- DATA PROVIDED
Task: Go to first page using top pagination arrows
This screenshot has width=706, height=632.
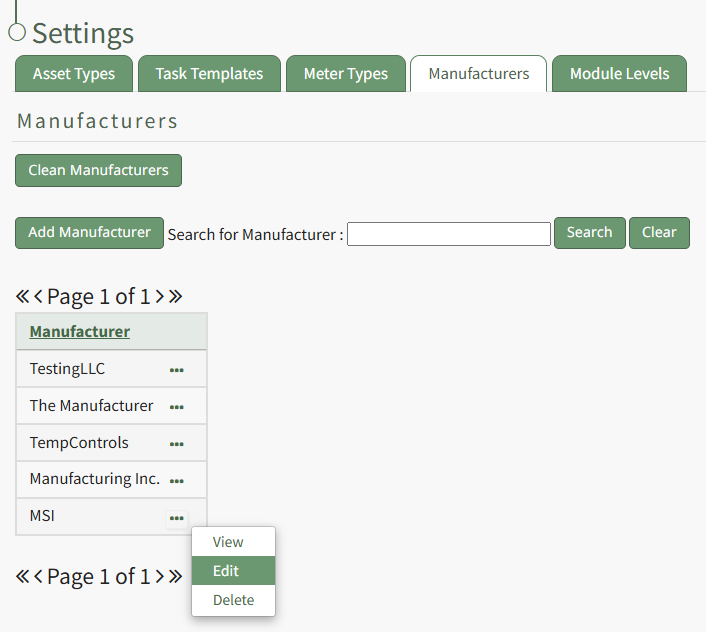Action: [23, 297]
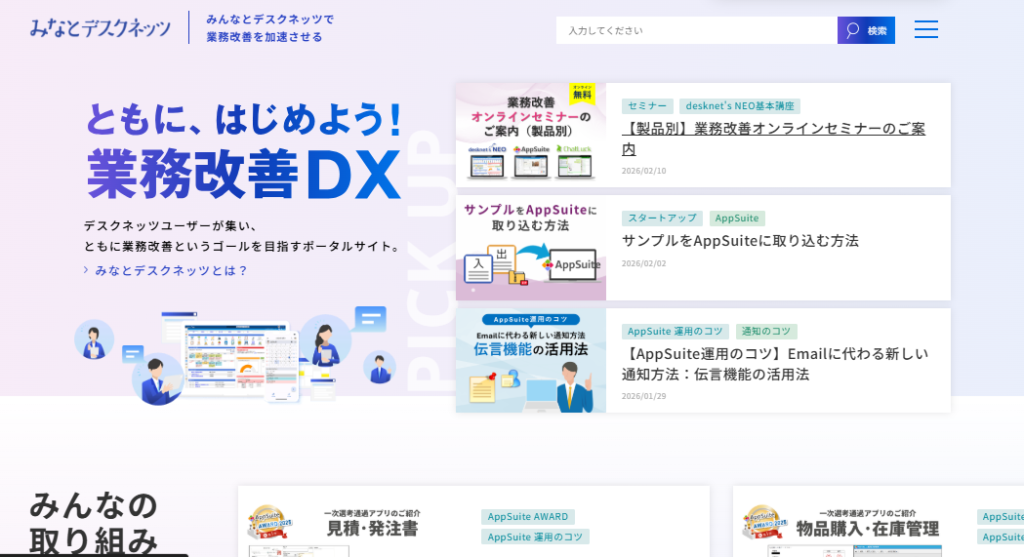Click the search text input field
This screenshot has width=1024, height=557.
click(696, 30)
...
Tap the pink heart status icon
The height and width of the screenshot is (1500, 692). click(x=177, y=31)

- WRITTEN REQUEST
Show every line of the material that contains the word "height", copying each line in full.

- FINISHED TASK
This screenshot has width=706, height=632.
This screenshot has width=1024, height=557.
The height and width of the screenshot is (1500, 692). click(x=177, y=31)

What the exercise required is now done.